Source: Washington Post
After half a century of trying to prevent prices from rising too fast, economic policymakers have a new concern: Prices aren't rising fast enough. Government statistics show that average prices for products have declined in the past year, including those of cars, clothing, computers, furniture, gasoline and heating oil. So, too, have the prices for services such as telephones, hotel rooms and airplane tickets, even as costs for other services such as health care, housing, education and cable television continued to rise. The broadest measure of prices in the economy shows they rose less than 1 percent during the 12 months that ended in September, the smallest increase in 50 years.
Until now, the slowdown in overall inflation has been a boon to the American economy, giving consumers more for their money and allowing living standards to continue to rise even during a period of slow economic growth. But economists warn that if disinflation turns into deflation -- a broad and sustained decline in prices -- it would create a dangerous dynamic that could drag the economy into a nasty recession from which it could be difficult to escape. "If you had asked me a year ago, I would have said it was ridiculous to worry about deflation," said Alan S. Blinder, a Princeton University economist and former vice chairman of the Federal Reserve. "But the prospect of deflation is now sufficiently probable -- I'd say 15 to 20 percent -- that it's now worth talking about."

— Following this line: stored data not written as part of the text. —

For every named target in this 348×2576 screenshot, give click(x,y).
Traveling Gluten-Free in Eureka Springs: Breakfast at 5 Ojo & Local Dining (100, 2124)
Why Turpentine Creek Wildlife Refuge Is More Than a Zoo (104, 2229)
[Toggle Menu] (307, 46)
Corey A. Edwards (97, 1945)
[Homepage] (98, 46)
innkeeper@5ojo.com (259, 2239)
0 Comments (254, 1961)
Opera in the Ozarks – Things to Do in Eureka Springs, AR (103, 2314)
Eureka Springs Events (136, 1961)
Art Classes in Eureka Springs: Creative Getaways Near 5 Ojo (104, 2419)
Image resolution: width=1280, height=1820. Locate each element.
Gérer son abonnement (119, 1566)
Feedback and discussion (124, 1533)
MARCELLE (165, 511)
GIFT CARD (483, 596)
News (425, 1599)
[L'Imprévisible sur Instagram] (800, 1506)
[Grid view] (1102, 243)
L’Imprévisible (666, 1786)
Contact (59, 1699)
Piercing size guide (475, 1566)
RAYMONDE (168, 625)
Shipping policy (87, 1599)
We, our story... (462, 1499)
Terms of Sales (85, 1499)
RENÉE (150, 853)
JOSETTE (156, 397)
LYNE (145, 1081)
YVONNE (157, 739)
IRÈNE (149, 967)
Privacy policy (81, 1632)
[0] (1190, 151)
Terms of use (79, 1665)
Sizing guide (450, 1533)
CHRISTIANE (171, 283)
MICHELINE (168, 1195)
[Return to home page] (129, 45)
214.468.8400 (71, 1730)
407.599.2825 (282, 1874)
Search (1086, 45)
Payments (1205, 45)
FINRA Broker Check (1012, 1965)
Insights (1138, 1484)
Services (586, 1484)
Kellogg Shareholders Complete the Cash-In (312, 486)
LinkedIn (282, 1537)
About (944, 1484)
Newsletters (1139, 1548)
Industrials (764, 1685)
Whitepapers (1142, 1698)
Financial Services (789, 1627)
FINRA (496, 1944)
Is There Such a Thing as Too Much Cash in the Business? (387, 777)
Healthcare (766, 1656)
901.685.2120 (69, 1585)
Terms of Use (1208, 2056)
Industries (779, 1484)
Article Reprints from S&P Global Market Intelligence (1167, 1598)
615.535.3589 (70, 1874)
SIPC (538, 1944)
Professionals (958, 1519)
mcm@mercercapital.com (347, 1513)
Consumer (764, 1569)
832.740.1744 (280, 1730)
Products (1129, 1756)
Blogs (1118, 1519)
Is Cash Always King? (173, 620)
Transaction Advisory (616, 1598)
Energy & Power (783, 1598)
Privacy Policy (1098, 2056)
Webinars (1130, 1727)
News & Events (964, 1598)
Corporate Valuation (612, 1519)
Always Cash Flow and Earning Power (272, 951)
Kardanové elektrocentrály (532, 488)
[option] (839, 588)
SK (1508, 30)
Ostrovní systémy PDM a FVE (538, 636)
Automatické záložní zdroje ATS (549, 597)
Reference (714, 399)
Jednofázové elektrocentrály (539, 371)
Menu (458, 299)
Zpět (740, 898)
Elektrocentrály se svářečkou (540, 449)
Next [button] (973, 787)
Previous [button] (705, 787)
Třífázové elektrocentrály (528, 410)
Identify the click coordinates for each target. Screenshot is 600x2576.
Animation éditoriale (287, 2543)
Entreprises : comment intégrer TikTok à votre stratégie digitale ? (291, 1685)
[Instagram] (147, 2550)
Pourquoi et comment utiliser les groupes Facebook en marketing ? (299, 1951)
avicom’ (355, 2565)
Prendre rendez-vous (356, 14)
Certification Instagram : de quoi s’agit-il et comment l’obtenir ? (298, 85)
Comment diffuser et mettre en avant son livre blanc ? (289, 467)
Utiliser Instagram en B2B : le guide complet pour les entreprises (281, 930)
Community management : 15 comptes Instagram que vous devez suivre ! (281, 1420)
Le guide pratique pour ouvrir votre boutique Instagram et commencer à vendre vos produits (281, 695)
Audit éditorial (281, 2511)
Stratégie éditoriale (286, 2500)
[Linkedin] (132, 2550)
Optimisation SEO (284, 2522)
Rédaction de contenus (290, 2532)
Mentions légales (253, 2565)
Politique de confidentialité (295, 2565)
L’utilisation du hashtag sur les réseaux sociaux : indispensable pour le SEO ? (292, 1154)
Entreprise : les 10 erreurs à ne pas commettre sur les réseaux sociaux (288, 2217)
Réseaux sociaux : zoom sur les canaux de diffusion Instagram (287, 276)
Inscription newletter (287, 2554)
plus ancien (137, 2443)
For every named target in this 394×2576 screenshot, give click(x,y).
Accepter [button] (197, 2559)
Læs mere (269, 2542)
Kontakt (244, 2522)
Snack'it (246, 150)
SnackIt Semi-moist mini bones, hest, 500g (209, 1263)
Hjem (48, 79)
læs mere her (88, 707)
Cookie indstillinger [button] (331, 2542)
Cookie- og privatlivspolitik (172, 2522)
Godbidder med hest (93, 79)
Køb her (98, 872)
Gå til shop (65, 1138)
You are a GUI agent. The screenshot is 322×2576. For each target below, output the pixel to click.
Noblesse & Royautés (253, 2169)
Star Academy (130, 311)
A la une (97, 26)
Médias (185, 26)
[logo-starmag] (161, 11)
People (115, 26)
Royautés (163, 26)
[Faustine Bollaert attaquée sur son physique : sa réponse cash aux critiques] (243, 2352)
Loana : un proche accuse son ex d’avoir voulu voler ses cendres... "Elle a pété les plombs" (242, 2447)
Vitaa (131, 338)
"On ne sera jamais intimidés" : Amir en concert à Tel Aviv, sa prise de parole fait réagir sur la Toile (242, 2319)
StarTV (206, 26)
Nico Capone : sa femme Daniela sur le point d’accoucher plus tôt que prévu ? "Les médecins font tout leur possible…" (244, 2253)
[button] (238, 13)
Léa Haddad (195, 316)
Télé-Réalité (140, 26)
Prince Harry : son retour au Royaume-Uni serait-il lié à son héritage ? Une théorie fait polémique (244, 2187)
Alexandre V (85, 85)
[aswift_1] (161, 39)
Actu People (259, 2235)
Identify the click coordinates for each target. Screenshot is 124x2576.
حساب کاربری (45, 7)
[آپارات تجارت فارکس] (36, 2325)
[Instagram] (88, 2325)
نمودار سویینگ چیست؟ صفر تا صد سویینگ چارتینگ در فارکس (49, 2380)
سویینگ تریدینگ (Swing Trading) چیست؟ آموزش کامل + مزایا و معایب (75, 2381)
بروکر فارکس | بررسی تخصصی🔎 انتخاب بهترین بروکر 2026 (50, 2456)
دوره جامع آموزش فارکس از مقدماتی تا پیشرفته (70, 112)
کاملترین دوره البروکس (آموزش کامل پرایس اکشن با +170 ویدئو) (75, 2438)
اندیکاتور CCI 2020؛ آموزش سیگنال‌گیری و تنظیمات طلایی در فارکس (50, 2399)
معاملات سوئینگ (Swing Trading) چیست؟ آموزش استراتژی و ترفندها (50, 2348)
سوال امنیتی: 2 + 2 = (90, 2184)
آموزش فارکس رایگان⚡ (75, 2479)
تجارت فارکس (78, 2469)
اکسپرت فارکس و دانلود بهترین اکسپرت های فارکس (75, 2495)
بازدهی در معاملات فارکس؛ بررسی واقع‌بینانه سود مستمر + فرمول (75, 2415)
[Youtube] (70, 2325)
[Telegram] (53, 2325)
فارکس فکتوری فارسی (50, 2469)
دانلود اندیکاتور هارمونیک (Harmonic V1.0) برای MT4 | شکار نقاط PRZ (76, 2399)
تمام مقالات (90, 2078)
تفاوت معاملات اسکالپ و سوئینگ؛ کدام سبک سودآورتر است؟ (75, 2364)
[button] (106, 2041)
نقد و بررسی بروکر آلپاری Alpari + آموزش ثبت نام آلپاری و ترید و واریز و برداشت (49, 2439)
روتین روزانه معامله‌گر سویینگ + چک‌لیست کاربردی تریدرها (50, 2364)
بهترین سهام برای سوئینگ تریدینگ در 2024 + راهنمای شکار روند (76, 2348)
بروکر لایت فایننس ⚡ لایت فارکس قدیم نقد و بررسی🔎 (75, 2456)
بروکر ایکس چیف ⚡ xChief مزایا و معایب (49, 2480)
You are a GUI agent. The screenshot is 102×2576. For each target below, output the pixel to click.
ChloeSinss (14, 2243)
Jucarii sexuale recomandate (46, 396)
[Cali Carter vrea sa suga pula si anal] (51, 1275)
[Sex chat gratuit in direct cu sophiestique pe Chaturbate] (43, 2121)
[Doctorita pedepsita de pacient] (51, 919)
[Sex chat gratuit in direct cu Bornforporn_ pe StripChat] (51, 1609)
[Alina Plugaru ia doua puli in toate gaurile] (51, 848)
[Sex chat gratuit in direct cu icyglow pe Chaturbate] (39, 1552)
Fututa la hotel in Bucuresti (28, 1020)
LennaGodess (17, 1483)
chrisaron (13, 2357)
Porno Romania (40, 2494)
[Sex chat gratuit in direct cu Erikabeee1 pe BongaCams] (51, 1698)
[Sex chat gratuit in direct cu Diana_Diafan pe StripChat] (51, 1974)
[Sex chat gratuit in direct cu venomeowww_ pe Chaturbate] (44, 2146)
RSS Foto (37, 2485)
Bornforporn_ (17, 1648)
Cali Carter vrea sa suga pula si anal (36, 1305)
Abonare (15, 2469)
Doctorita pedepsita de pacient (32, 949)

Deflation, like cholesterol, comes in good and bad varieties. The good kind, such as many of the price declines over the past few years, happens when companies find ways to produce goods and services more cheaply, usually by making use of new technology or new ways of doing business. In varying degrees, these productivity gains are passed on to consumers as lower prices, to workers as higher wages and to shareholders as higher profits. That makes almost everyone better off. By contrast, the bad kind of deflation occurs because there are too few customers chasing too many goods and services, resulting in repeated rounds of competitive price cutting that leads to layoffs, falling wages, and a decline in business investment and consumer spending.